OpenAI could have just as easily trained more on pop culture data like movies, music, sports, games... to greatly increase the broad knowledge and abilities of this model. But they instead decided to grossly overfit a handful of select domains in order to bring the MMLU score up to ~90, and the SimpleQA score down to only ~6, and with most of those 6 points coming from domains overlapping the MMLU.

MrDevolver

13 days ago

•

edited 13 days ago

Hey @phil111 in multiple discussions I've noticed your comments about general knowledge as well as your tireless efforts to find models with decent amount of general knowledge. It may not be a very popular opinion nowadays, but I actually understand your frustration and these efforts. Do you have any suggestions for models which actually do have better general knowledge and less hallucinations than the others?
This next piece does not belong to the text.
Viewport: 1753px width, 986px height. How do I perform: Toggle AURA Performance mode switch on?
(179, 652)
I'd like to hear which ones they are, if any at all, because I'm also looking for them.

jukofyork

13 days ago

Thankfully, these models are optimized on something else than useless trivia knowledge.

Sadly for this model that "something" is 80% "we must not comply" and 20% "we should not mention policy" :/

phil111

13 days ago

@MrDevolver If size isn't an obstacle for you then DeepSeek v3, Kimi V2, and GLM 4.5 are the most broadly knowledgeable OS models, plus they're broadly capable (e.g. instruction following, coding, math and story writing).
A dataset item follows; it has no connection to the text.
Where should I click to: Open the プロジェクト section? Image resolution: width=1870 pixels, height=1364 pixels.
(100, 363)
The 70b or smaller knowledge leader is Llama 3.1/3.3 70b, with Mixtral 8x7b right behind it. However, while Mixtral 8x7b is knowledgeable and fast, it's pretty dumb. For example, it has sub-par instruction following and writes basic stories riddled with boneheaded errors and contradictions. And while Llama 3.1 70b is better at such things it still lags behind other smaller models.

For example, my daily driver is Gemma 3 27b. It's less broadly knowledgeable than L3 70b & M8x7b (e.g 74.6 on my knowledge test vs 86.7 and 88.5), but has notably better instruction following, story writing and most other abilities. It can even write poems that rhyme, make sense, and don't contradict the prompt, which is very rare.
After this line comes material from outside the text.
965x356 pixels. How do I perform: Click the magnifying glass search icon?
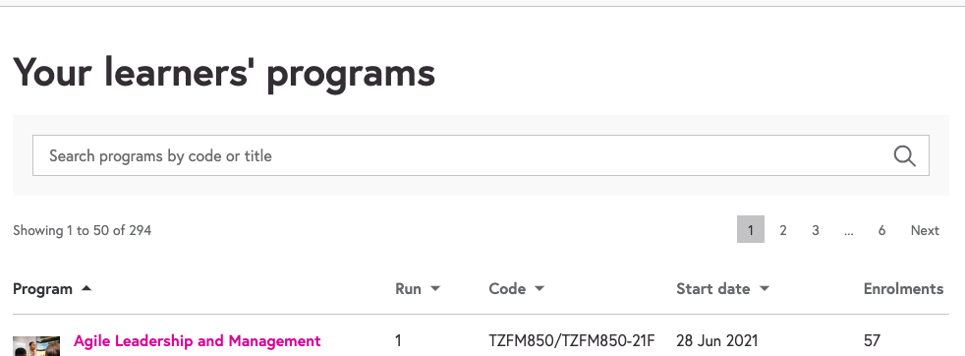tap(904, 155)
And on the smaller end Llama 3.1 8b and Gemma 2 9b are the most knowledgeable and capable (note: G3 12b lost a ton of broad knowledge relative to 9b despite its size increase).

And the smallest usable model is Llama 3.2 3b. It has far more broad English knowledge than any similarly sized model (62.1 on my test, and Llama 3.1 8b only scored 69.7). This model actually impressed me the most. It achieved the highest broad knowledge to total parameter ratio of any model.

All smaller models have been little more than hallucination generators, including Llama 3.1 1.3b (34.4 on my test). Plus they can't even maintain basic coherency. For the life of me I don't understand how anyone has found a use for them.

jvaidya1

13 days ago

•

edited 13 days ago

It claims a SimpleQA accuracy of 6.7/100, which is really bad. But the reality is this model is even more ignorant than this score indicates.

This model has about an order of magnitude less broad knowledge than comparably sized models like Gemma 3 27b and Mistral Small 24b, which score between 10-12. This is because nearly all of this model's 6.7 points come from the subset of the SimpleQA test that overlaps the domains covered by the MMLU test (STEM and academia).

This model, including its larger brethren, are absurdly ignorant of wildly popular information across most popular domains of knowledge for their respective sizes. Even tiny little Llama 3.2b has far more broad knowledge than this model.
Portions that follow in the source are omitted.